La journée portes ouvertes du collège arriva. Nous étions nerveux, mais fiers. Nous avions reçu toutes les commandes à la date prévue, une semaine avant l'évènement. Je les avais réceptionnées, et amenées avec mon frère et Evelyn au collège pour les entreposer dans le local réservé au club. Céleste s'occupait de couvrir nos actions sur les réseaux sociaux. Nous avions reçu des demandes de pull venant d'élèves et de parents d'autres établissement de la ville. Elle avait annoncé à tout le monde que les commandes pourraient être récupérées ce jour-là à partir de dix heures. Elle faisait une bonne promotion du mouvement. Evelyn nous avait aidé à ouvrir une cagnotte de dons pour l'association. Je portais fièrement mon t-shirt vert foncé, et mon sweat à capuche de la même couleur. Mes amis avaient eu cette idée aussi.
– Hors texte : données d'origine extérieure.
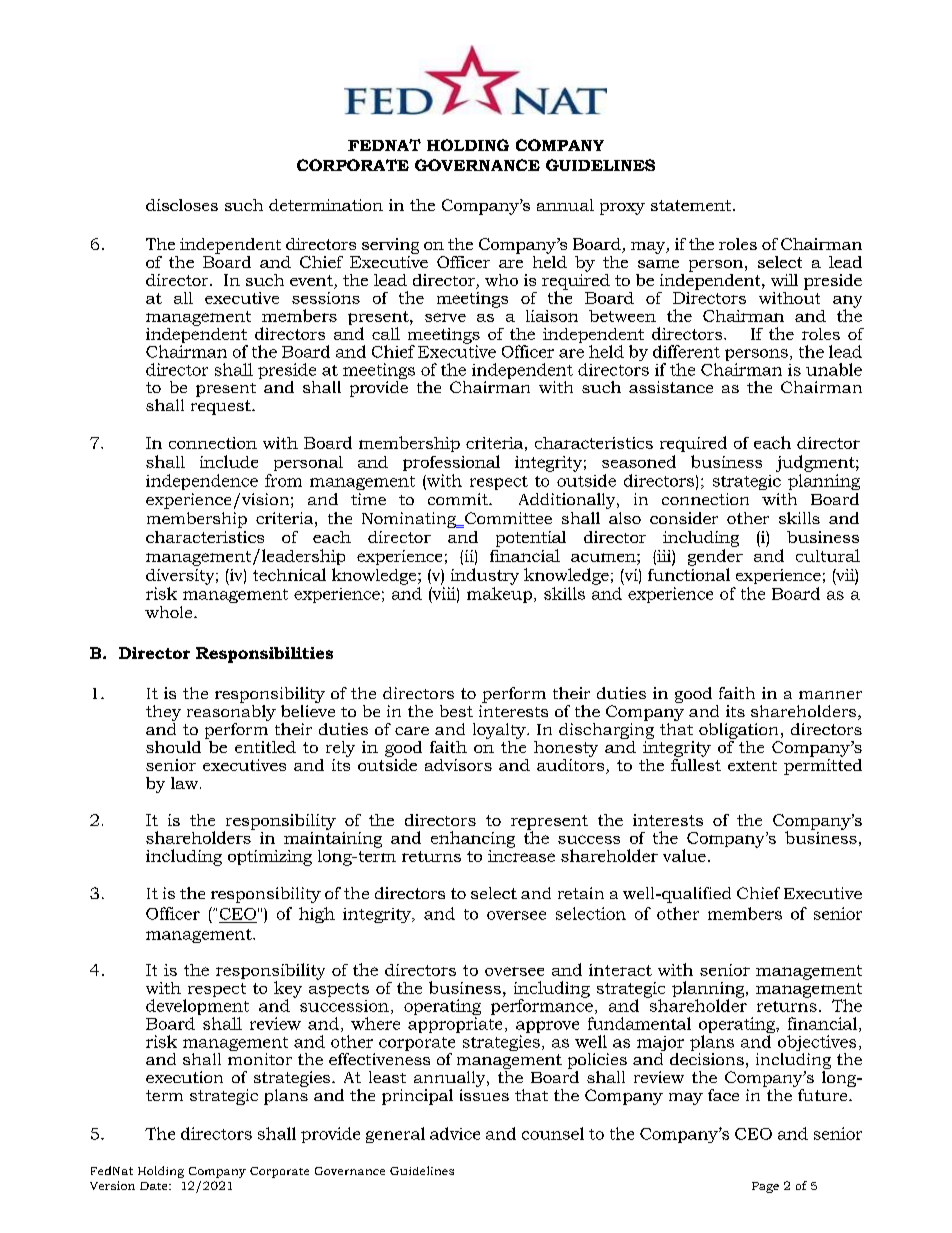 Image resolution: width=952 pixels, height=1233 pixels. I want to click on makeup, so click(501, 595).
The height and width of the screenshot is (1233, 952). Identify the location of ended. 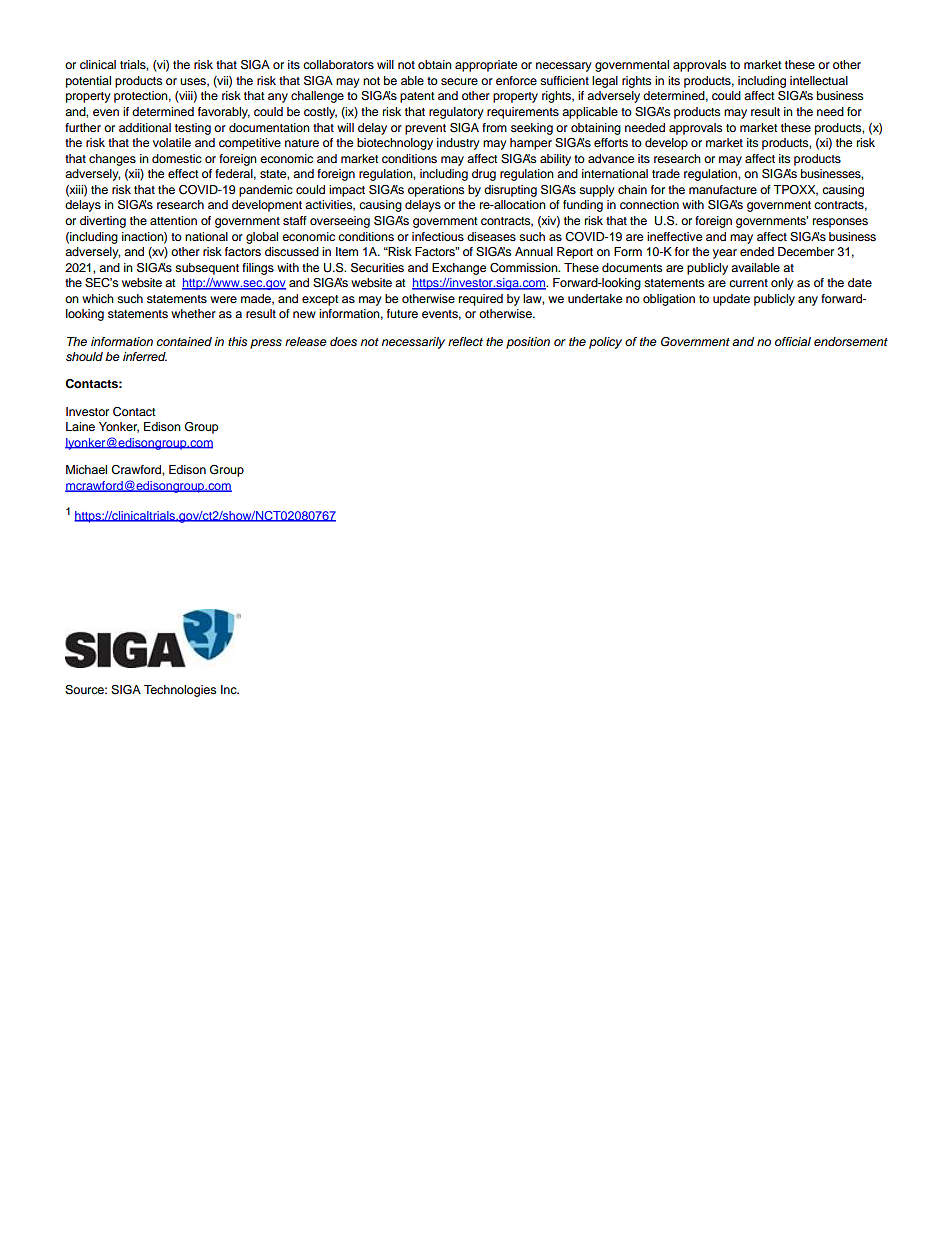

Nous mettions en place les cartons que nous avions triés. Chaque commande était rangée par ordre alphabétique. Il ne manquait aucun vêtement. Tout était en place dès neuf heures et demie. Un homme s'avança vers notre stand. C'était une grande table en bois pliable, recouverte d'une nappe rouge et verte, avec une banderole en tissu blanc marquée « Allô 119 ? SOS enfant battu ! » en rouge.
- Bonjour, je suis Anthony Calieto. Je suppose que tu dois être Camille ?
- Bonjour, oui c'est moi.
- Je suis le représentant de l'association pour laquelle vous faites tout cela. Vous étiez en contact avec mon collègue, mais il ne pouvait pas être présent aujourd'hui, s'excusa l'homme.
- Ravi de vous connaitre. Moi c'est Joseph, son frère. Et voici Noémie, Céleste, Antoine, et notre tutrice Evelyn, énuméra-t-il en voyant que je ne répondais pas.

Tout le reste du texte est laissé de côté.